10-3 Either party has the obligation to keep confidential the contents of this contract and the business secrets of the other party.
10-4 If any provision of this contract is determined to be invalid or unenforceable under applicable current law, all other terms of this contract will continue to be valid. In such a case, the parties will replace the agreement with a valid agreement, and the effective agreement shall be as close as possible to the original agreement and the corresponding spirit and purpose of the contract.
10-5 By mutual agreement, the relevant provisions of this contract may be changed, but they shall be determined in writing.
10-6 One party's change notice, mailing address or other contact information shall notify the other party of the changed address and contact information within one month from the date of the change, otherwise the change party shall be liable for all consequences arising therefrom.
10-7 The understanding and interpretation of this contract shall be based on the purpose of the contract and the original meaning of the text and the understanding and practice of the industry. The title in this contract shall not affect the interpretation of this contract.

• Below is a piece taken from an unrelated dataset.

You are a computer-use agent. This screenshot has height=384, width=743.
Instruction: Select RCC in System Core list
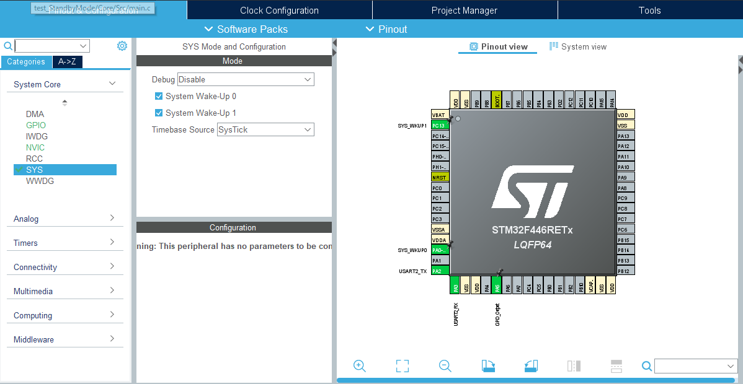click(x=34, y=159)
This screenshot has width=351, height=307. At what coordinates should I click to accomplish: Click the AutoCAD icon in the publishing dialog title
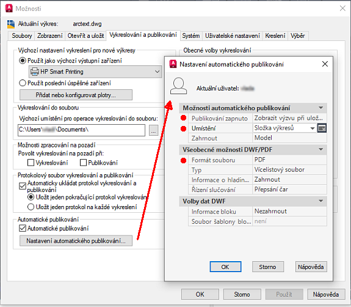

10-8 Changes in laws, administrative regulations and rules on which this contract is based, this contract shall change the relevant content; if the objective conditions on which the contract is based are changed significantly, resulting in the inability of this contract to be fulfilled, You can change the content of this contract or terminate the performance of the contract.
10-9 During the term of this contract, Party A agrees that Party B may transfer its rights and/or obligations in this contract to the corresponding Party B due to Party B's listing, acquisition, merger with third parties, name change, etc. The bearer of the obligation, but Party B shall ensure that Party A's rights in this contract will not be adversely affected as a result.
10-10 Both parties may terminate this contract due to serious difficulties in the operation of Party B, the bankruptcy entering the statutory period or being liquidated.
10-11 Both Party A and Party B shall perform this contract in accordance with the principle of honesty. If either party uses fraud, coercion or violence in its performance, the other party may terminate this contract and have the right to demand compensation from the other party.
10-12 If the relevant clauses or agreements of this contract are inconsistent or inconsistent with the relevant clauses previously signed by the parties or the relevant statements of Party B, this contract shall prevail; unless otherwise agreed by both parties.
Article 11 Supplementary Provisions
If there is any outstanding matter in this contract, the two parties will resolve it through negotiation. This contract is made in two copies, each party holds one copy, and after signing and stamping, it takes effect, and the final signing date is the effective date of the contract. Both contracts are equally valid.